$A$ bullet of mass $5\, g$ travelling at a speed of $120\, m s^{-1}$ penetrates deeply into a fixed target and is brought to rest in $0.01\, s$. Calculate
$(a)$ the distance of penetration in the target
$(b)$ the average force exerted on the bullet

(N/A) Given: Mass $m = 5\, g = 5 \times 10^{-3}\, kg$,Initial velocity $u = 120\, m s^{-1}$,Final velocity $v = 0\, m s^{-1}$,Time $t = 0.01\, s$.
$(a)$ First,calculate the acceleration $a$ using the equation $v = u + at$:
$0 = 120 + a \times 0.01$
$a = -\frac{120}{0.01} = -12000\, m s^{-2}$ (The negative sign indicates retardation).

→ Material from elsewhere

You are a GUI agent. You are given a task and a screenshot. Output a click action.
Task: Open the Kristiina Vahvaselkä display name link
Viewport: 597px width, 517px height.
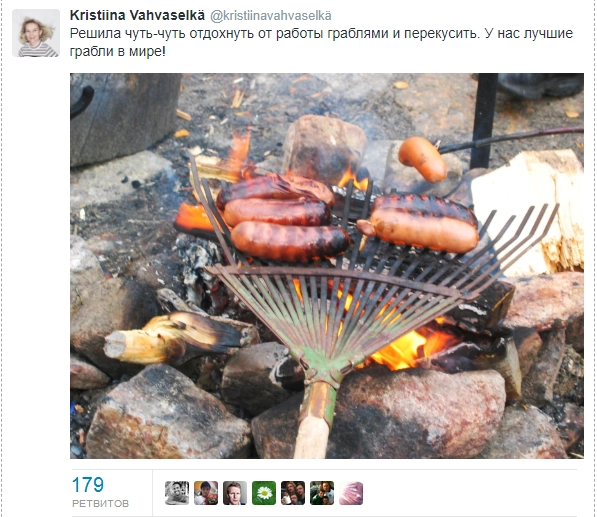point(137,16)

Now,calculate the distance of penetration $S$ using the equation $S = ut + \frac{1}{2}at^2$:
$S = (120 \times 0.01) + \frac{1}{2} \times (-12000) \times (0.01)^2$
$S = 1.2 - 0.6 = 0.6\, m$.
$(b)$ Calculate the average force $F$ using Newton's second law $F = ma$:
$F = (5 \times 10^{-3}\, kg) \times (12000\, m s^{-2})$
$F = 60\, N$.